Begin
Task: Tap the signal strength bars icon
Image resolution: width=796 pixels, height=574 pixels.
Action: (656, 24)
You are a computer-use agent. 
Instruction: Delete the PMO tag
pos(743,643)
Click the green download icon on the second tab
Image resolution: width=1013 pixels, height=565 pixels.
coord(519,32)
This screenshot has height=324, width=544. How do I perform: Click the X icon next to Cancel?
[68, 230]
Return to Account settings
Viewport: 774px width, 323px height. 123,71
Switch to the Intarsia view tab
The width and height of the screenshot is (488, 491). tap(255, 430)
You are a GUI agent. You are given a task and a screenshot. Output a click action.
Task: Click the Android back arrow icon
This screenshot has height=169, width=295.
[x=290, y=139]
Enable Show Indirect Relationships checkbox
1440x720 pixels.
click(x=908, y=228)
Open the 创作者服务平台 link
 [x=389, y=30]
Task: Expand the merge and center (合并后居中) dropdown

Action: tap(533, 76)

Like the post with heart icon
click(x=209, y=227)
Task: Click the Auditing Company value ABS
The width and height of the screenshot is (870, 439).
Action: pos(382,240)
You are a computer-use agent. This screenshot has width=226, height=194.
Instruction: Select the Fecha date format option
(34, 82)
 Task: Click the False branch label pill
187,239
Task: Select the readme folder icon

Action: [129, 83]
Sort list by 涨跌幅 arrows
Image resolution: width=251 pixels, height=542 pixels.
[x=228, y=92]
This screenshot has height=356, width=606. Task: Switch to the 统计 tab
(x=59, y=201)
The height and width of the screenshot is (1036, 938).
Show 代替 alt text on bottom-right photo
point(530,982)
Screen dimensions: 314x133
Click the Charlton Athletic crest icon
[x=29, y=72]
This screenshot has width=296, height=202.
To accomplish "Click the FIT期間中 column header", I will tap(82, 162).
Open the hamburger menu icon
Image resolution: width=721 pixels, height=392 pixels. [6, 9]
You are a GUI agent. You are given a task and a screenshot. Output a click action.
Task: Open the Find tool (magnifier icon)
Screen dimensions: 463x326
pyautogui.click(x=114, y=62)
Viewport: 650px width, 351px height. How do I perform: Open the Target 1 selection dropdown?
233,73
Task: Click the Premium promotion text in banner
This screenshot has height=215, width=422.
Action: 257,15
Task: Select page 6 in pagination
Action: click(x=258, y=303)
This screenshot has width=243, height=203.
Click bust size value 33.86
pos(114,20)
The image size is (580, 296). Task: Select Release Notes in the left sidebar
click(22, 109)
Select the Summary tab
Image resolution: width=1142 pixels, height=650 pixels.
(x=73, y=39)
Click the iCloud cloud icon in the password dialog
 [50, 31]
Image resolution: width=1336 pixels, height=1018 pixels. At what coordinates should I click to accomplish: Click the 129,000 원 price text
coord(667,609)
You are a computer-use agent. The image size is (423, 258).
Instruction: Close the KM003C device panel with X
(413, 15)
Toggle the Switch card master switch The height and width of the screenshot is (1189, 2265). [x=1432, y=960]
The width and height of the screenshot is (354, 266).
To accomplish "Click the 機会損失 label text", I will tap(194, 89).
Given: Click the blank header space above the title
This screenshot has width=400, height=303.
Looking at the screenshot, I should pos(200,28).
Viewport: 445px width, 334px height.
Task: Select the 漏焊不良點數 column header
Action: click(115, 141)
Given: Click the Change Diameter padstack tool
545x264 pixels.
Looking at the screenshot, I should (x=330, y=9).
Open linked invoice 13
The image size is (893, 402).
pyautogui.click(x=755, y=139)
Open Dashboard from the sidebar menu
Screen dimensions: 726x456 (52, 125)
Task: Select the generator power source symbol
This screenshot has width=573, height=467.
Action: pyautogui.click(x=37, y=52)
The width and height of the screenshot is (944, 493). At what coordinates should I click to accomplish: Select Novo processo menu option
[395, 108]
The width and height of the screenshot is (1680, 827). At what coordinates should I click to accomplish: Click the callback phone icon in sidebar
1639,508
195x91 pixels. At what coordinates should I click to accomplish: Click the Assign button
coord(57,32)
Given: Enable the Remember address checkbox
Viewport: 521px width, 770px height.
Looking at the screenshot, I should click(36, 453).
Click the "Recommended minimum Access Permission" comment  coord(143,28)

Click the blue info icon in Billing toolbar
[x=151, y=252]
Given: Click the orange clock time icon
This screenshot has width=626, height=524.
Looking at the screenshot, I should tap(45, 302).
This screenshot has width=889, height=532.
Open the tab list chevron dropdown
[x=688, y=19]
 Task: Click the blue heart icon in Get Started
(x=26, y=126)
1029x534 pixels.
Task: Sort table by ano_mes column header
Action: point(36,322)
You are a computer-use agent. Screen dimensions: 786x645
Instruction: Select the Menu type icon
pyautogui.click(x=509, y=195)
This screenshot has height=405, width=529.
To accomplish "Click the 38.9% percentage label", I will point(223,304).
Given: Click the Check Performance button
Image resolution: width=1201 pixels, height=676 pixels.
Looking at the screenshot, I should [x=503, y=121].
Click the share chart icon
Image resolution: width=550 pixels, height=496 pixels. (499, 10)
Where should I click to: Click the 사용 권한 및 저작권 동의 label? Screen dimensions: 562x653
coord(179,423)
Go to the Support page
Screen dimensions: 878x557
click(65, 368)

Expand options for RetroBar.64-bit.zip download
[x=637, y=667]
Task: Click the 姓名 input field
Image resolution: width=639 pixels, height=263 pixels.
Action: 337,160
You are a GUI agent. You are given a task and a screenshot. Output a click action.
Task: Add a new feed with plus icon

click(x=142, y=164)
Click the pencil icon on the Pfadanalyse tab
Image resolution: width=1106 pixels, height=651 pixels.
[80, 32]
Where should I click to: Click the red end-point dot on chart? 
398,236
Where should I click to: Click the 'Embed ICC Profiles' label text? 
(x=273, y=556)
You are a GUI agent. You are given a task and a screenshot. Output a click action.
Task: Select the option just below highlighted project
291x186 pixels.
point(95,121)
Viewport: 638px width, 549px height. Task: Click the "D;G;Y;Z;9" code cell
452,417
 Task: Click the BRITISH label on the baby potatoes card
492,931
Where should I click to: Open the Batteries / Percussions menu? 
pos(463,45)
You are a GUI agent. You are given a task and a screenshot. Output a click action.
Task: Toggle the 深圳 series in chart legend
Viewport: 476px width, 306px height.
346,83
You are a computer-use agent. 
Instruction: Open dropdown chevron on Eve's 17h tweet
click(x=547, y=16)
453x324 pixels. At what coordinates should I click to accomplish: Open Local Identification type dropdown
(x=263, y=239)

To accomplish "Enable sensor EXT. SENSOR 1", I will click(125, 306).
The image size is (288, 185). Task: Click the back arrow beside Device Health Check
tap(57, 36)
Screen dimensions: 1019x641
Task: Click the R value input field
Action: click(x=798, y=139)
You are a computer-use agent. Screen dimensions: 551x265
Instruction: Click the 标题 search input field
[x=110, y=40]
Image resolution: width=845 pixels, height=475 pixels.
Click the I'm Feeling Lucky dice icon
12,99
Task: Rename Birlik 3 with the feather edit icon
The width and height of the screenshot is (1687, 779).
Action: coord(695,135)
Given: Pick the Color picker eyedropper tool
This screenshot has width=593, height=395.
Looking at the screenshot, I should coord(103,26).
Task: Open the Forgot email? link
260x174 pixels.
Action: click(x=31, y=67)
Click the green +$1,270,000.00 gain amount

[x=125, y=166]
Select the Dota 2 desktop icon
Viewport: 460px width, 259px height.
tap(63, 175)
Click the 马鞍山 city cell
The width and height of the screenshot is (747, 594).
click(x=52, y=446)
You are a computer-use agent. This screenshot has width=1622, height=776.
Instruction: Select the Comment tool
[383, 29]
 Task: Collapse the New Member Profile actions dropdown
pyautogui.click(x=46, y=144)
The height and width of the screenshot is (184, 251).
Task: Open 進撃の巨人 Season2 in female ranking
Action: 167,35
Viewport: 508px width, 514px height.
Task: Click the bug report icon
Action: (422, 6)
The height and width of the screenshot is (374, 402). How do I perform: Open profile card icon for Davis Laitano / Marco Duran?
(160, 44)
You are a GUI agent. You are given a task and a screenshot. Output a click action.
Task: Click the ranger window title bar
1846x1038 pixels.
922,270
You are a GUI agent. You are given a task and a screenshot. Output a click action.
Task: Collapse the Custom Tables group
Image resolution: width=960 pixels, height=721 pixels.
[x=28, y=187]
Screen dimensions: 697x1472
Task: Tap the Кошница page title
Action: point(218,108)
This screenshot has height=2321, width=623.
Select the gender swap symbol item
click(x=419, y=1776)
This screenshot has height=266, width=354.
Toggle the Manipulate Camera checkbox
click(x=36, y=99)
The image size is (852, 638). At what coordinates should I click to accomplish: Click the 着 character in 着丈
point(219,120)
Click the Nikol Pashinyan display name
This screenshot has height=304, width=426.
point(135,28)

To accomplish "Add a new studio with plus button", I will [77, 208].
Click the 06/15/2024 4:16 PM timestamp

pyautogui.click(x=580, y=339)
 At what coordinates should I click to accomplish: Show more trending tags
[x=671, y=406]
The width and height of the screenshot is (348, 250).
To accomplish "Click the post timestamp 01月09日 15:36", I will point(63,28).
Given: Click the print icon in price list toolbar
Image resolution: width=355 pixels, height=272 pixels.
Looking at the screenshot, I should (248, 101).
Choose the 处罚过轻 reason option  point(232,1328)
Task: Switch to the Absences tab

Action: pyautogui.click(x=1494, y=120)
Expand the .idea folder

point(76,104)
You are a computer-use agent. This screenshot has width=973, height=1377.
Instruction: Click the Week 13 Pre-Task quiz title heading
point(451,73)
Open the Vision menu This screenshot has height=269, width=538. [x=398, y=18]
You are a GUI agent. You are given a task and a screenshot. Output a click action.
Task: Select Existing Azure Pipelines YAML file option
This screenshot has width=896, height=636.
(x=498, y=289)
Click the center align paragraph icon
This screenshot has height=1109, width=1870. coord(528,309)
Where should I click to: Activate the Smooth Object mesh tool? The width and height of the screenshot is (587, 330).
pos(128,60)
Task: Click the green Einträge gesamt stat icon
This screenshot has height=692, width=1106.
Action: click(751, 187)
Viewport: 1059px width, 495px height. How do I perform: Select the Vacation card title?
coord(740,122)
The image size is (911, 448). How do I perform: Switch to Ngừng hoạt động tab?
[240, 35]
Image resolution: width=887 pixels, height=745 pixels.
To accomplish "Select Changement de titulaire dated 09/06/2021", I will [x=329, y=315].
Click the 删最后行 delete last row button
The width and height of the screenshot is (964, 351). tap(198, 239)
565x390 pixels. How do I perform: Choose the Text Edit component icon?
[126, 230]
End
Recast the material from the line with "Screen dimensions: 314x133" to the line with "Action: click(x=258, y=303)", both included, as a JSON list of strings with one string per line and blank lines omitted.

[
  "Screen dimensions: 314x133",
  "Click the Charlton Athletic crest icon",
  "[x=29, y=72]",
  "This screenshot has width=296, height=202.",
  "To accomplish \"Click the FIT期間中 column header\", I will tap(82, 162).",
  "Open the hamburger menu icon",
  "Image resolution: width=721 pixels, height=392 pixels. [6, 9]",
  "You are a GUI agent. You are given a task and a screenshot. Output a click action.",
  "Task: Open the Find tool (magnifier icon)",
  "Screen dimensions: 463x326",
  "pyautogui.click(x=114, y=62)",
  "Viewport: 650px width, 351px height. How do I perform: Open the Target 1 selection dropdown?",
  "233,73",
  "Task: Click the Premium promotion text in banner",
  "This screenshot has height=215, width=422.",
  "Action: 257,15",
  "Task: Select page 6 in pagination",
  "Action: click(x=258, y=303)"
]